In a 1977 decision that bolstered public-sector unionism, the court affirmed the constitutionality of a Michigan law requiring public-school teachers who are not dues-paying union members to pay “agency” or “fair-share” fees. These supposedly fund the unions’ costs in collective bargaining for contracts that cover members and nonmembers alike. Today, public employees in 23 states are covered by such laws. Only 6.6 percent of private-sector employees are unionized, compared with 35.7 percent of government workers.

In Monday’s case, 10 California teachers are challenging that state’s law, under which nonmembers’ fees can be as high as 100 percent of members’ dues. The National Education Association, of which the California union is an affiliate, gets a portion of nonmembers’ fees. The NEA began endorsing presidential candidates in 1976 (it favored Jimmy Carter, who promised to create the Education Department) and always endorses Democrats for president. Government workers unions provided much of organized labor’s estimated $1.7 billion in political spending in the 2012 cycle. In the 2014 off-year elections, the NEA was the third-largest political spender, almost entirely for Democratic candidates, groups or causes. In 36 states, from 2000 through 2009, teachers unions spent more on state elections than the combined spending of all business associations.

Interestingly, the 10 California teachers do not stress that they are conscripted into funding such direct, overt and explicit political activity. Rather, they make the more lethal (to public sector unions’ power) argument that even the use of their fees to fund core union activities such as collective bargaining constitutes a “multihundred-million-dollar regime of compelled” — hence unconstitutional — “political speech.”

Unions, the dissident teachers say, bargain about issues that “go to the heart of education policy” — teacher evaluation and tenure, class size, seniority preferences, etc. — as well as quintessentially political matters such as government’s proper size, its fiscal policies and the allocation of scarce public resources.
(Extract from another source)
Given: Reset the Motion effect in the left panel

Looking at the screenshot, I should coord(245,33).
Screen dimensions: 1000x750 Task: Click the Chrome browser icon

Private-sector collective bargaining does not influence governmental policymaking. So, long before public-sector collective bargaining began in the 1950s, President Franklin Roosevelt was right to say: “The process of collective bargaining, as usually understood, cannot be transplanted into the public service.”

Writing for a court majority in two previous opinions, Justice Samuel Alito foreshadowed Monday’s drama by calling the 1977 decision discordant with First Amendment precedents, including the unconstitutionality of compelled ideological advocacy.

The government’s interests in “labor peace” and efficient administration may be served by negotiating with a single union. But neither these convenience interests nor the “free rider” problem (nonmembers benefiting from union bargaining without paying for it) justifies abridging fundamental First Amendment rights by coercing ideological speech on matters of political contention. Or compelling unwanted association: The court has held that “freedom of association therefore plainly presupposes a freedom not to associate.” Hence government “cannot mandate political speech or association as a condition of public employment.” Indeed, speaking of precedents, in 2014 the court said: “Almost 50 years ago, this court declared that citizens do not surrender their First Amendment rights by accepting public employment.”

The court’s interest in stare decisis (Latin, meaning “to stand by a decision”) does not dictate dogmatic adherence to all precedents. The teachers note that “the court has never invoked stare decisis to sustain a decision that wrongly eliminated a fundamental right.” And the court has said (in the 2010 Citizens United decision) that it has “not hesitated to overrule decisions offensive to the First Amendment.”

Never in its 225 years has the First Amendment been under so varied and sustained attacks. In academia, it is increasingly considered a dispensable impediment to superior claims of social justice. In the U.S. Senate, 54 Democrats voted to amend it in order to empower the political class to regulate campaign speech about the political class. So, on Monday it would be exhilarating to hear evidence that the court is prepared to correct its contribution to the practice of subordinating First Amendment protections to supposedly superior considerations.